### TAREAS:
a: Reescriba de forma más breve el párrafo del artículo sobre los políticos y la prensa impresa que comienza con «Por esa razón este país», conservando sus datos principales.
b: Enumere todos los motivos de agradecimiento que, según el artículo sobre los políticos y la prensa impresa, aparecen en las inserciones de los políticos en los diarios.

### TEXTO FUENTE:
################

Me cansé de ver pasar el dinero
Por Manuel Triay P.
Uno de mis maestros en la materia solía decir: La mayor parte de nuestros políticos, forjados en la escuela de símbolos y reglas no escritas, sigue creyendo que un evento es noticia hasta que se publica en el periódico impreso; el papel materializa el éxito o agrava los fracasos. Nada satisface más a un político que mancharse los dedos de tinta leyéndose a sí mismo.
Por esa razón este país, que vende casi 9,000 millones de pesos de publicidad en internet, sigue encontrando entre las páginas de los diarios esos remanentes del siglo XX llamados “desplegados”, además de inserciones donde el político –tantos gobernantes como aspirantes al poder– agradecen por igual un apoyo del “Señor Presidente”, una visita, la inauguración de una obra con todo y casco de ingeniero, o el reparto de pollitos y de estufas ecológicas.
“La vanidad –escribió Robert Louis Stevenson– muere con dificultad. En algunos casos, sobrevive al hombre.”

################

### Registros para localizar elementos:
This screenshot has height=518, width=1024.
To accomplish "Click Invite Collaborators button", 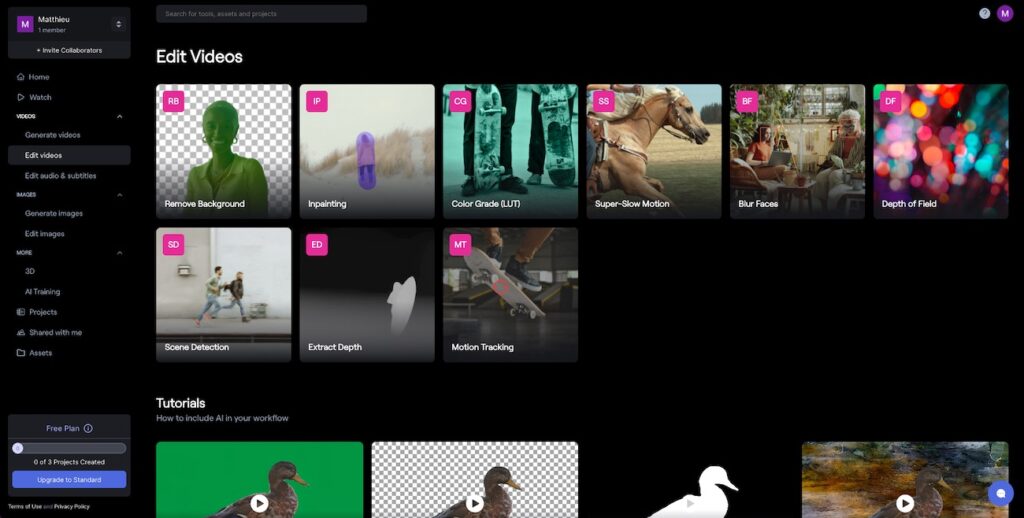I will point(69,50).
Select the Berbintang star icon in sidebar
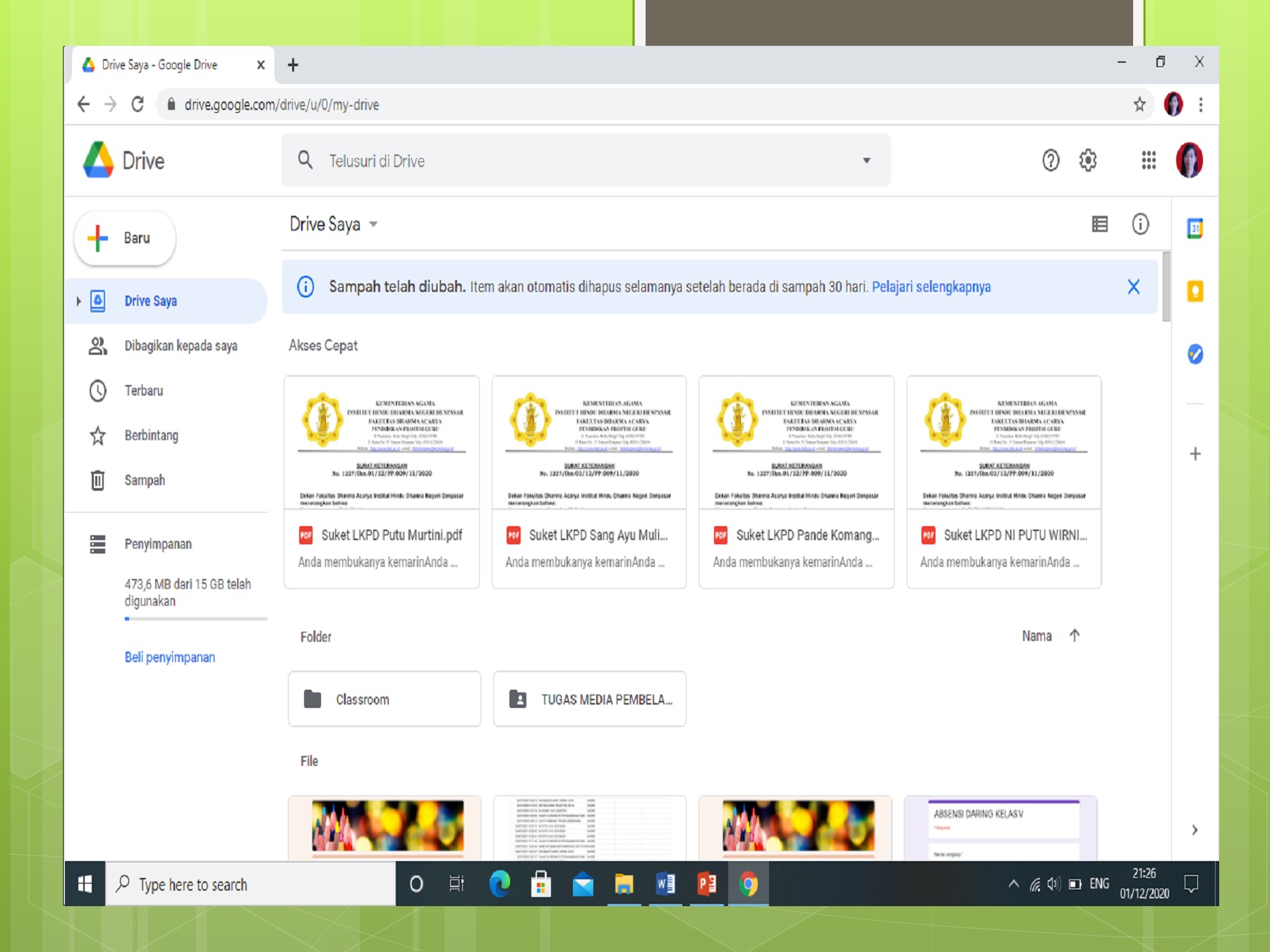 tap(97, 435)
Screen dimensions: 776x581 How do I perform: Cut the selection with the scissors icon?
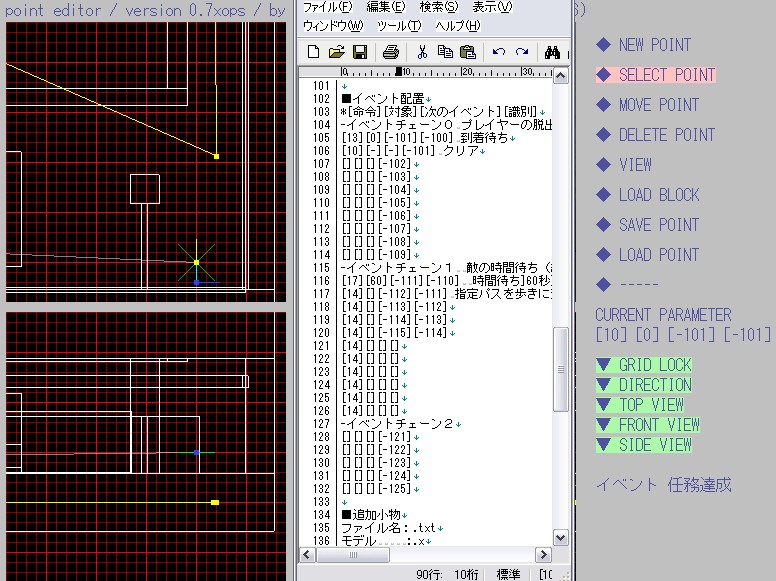422,52
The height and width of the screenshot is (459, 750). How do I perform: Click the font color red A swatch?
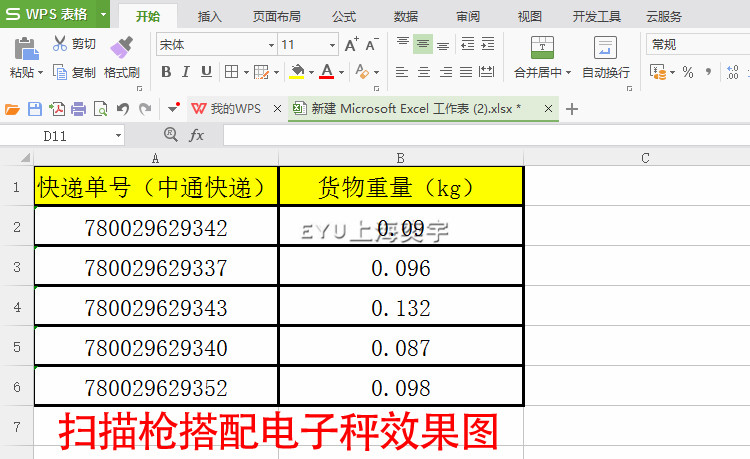coord(327,72)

################

### RESPUESTAS POR TAREA:
a: Por esa razón, aunque el país vende casi 9,000 millones de pesos de publicidad en internet, los diarios aún publican «desplegados», remanentes del siglo XX. También publican inserciones en las que gobernantes y aspirantes al poder agradecen un apoyo del «Señor Presidente», una visita, la inauguración de una obra o el reparto de pollitos y estufas ecológicas.

b:
- Un apoyo del «Señor Presidente»
- Una visita
- La inauguración de una obra
- El reparto de pollitos y de estufas ecológicas